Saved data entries
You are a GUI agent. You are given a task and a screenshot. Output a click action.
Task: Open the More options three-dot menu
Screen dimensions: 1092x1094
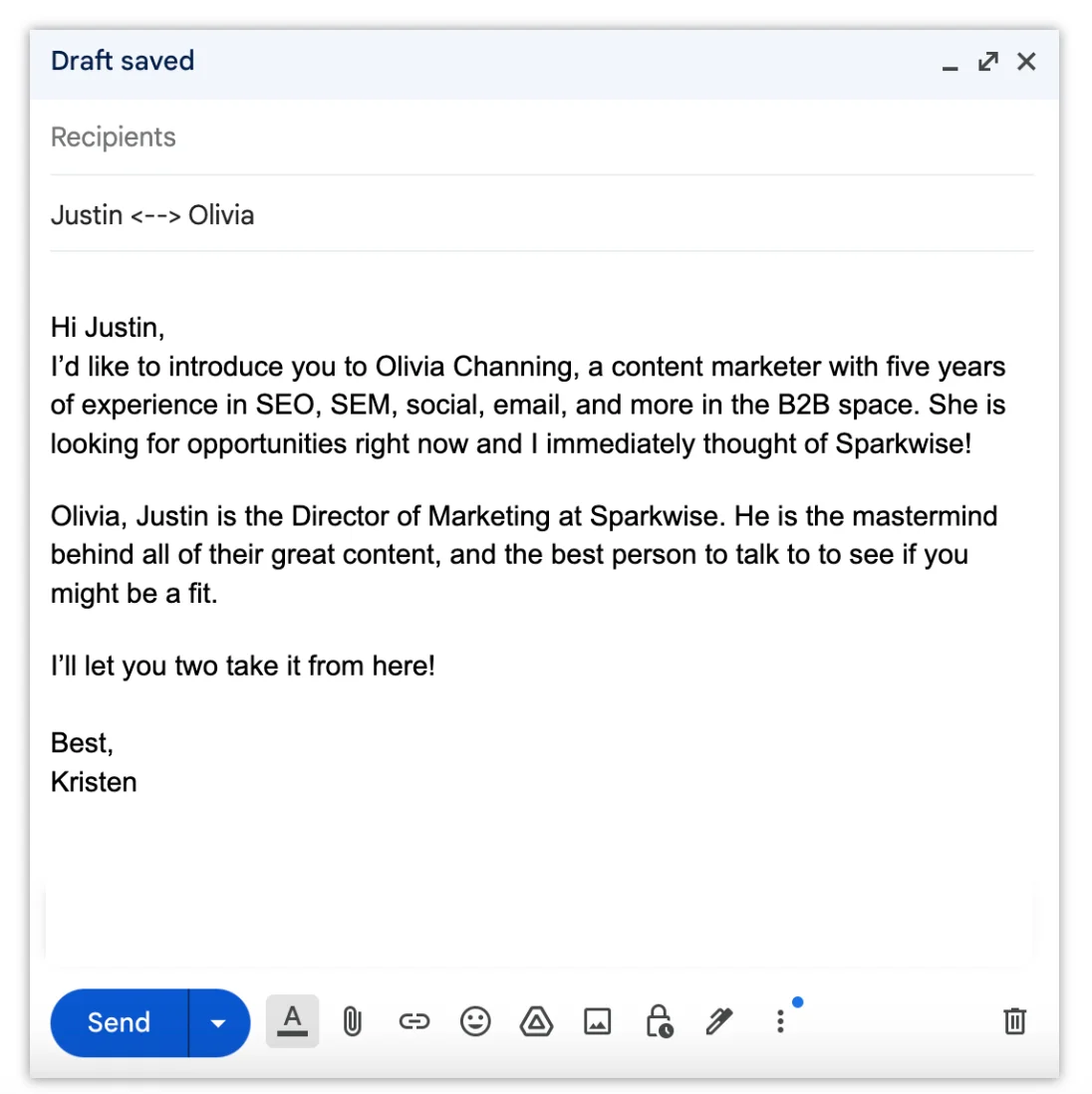coord(780,1021)
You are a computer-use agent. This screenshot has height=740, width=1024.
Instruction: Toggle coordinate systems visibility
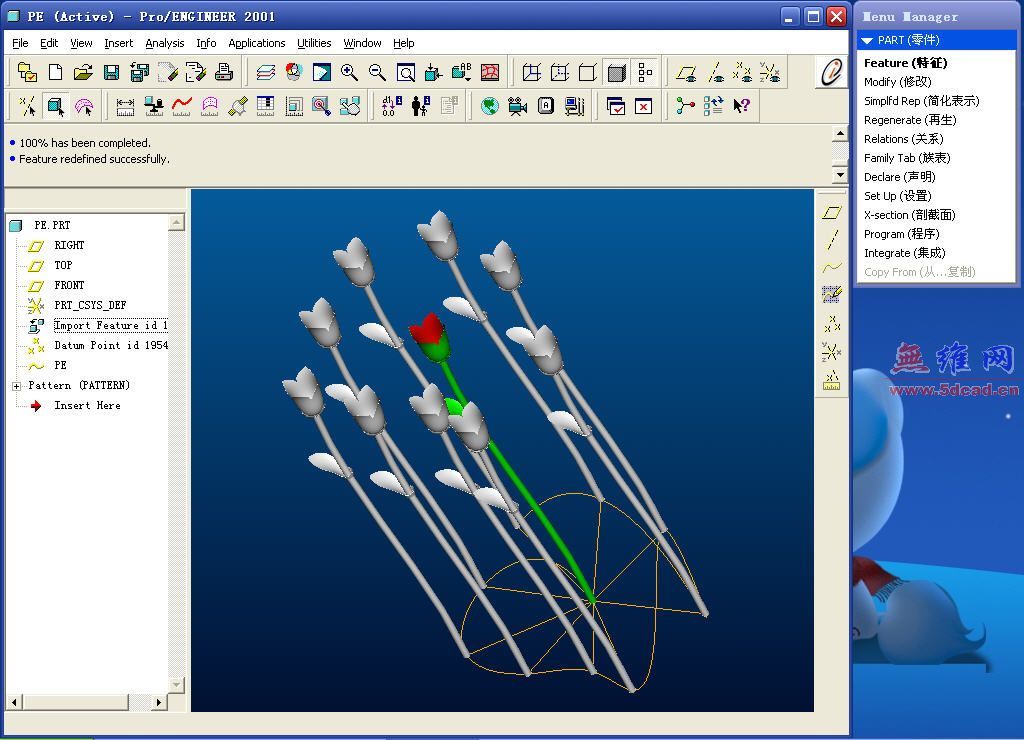770,73
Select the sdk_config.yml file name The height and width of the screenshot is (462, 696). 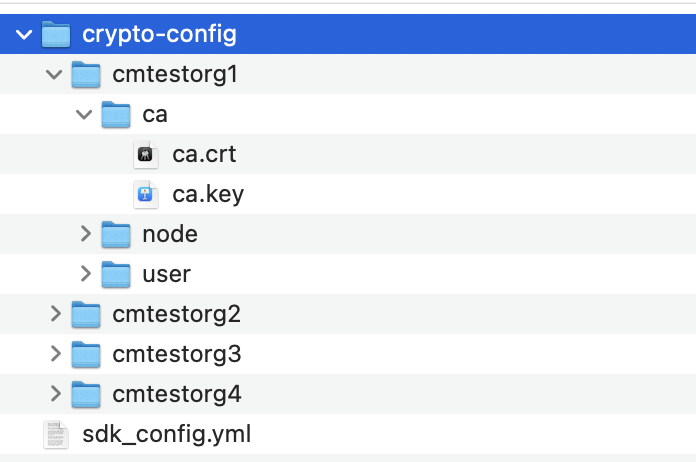tap(166, 434)
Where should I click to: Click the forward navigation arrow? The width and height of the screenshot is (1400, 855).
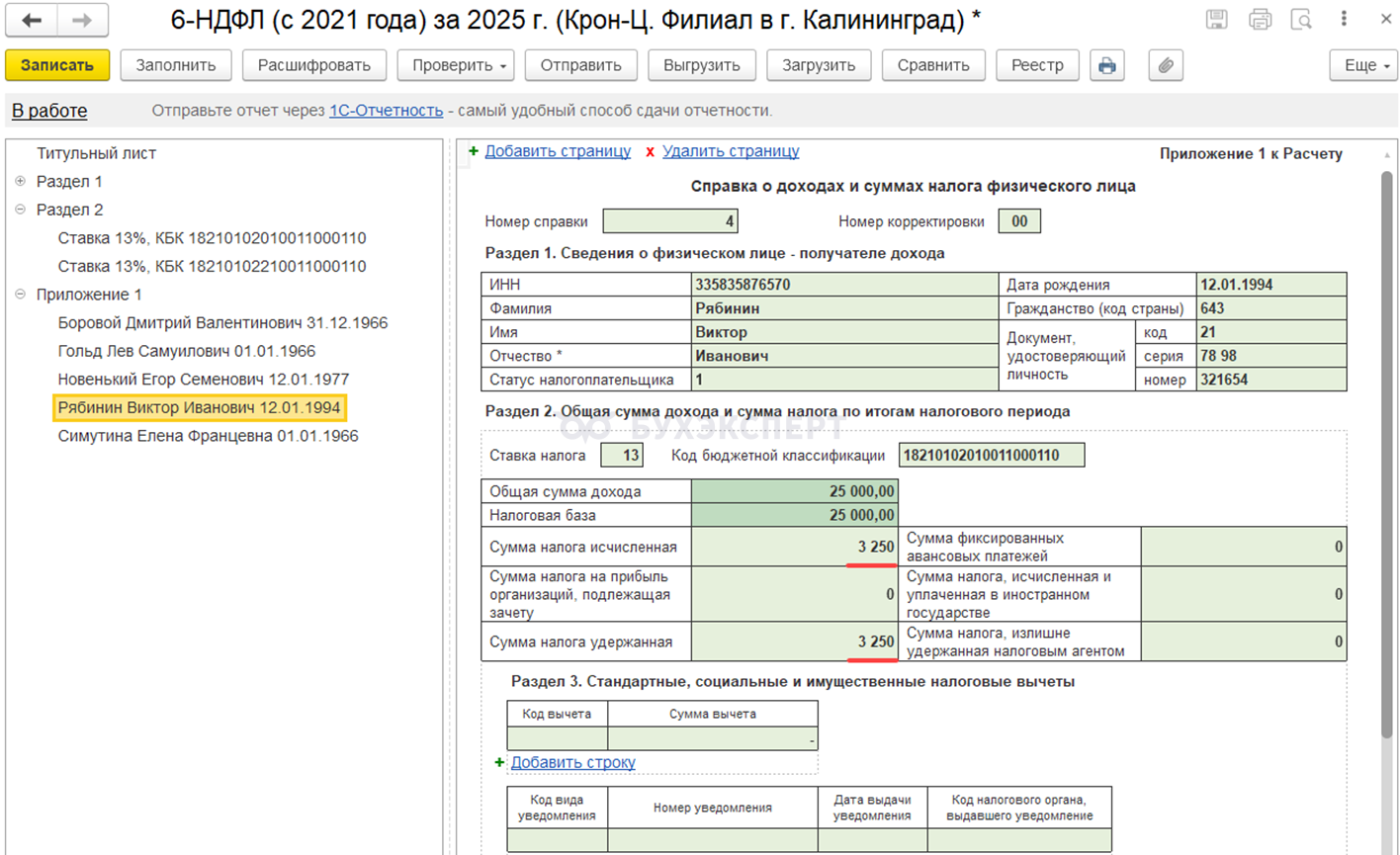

EXERCISE BRIEF: Nothing but a number should be given for this: how many lines in the entries above contain "agent"?

ANSWER BELOW: 2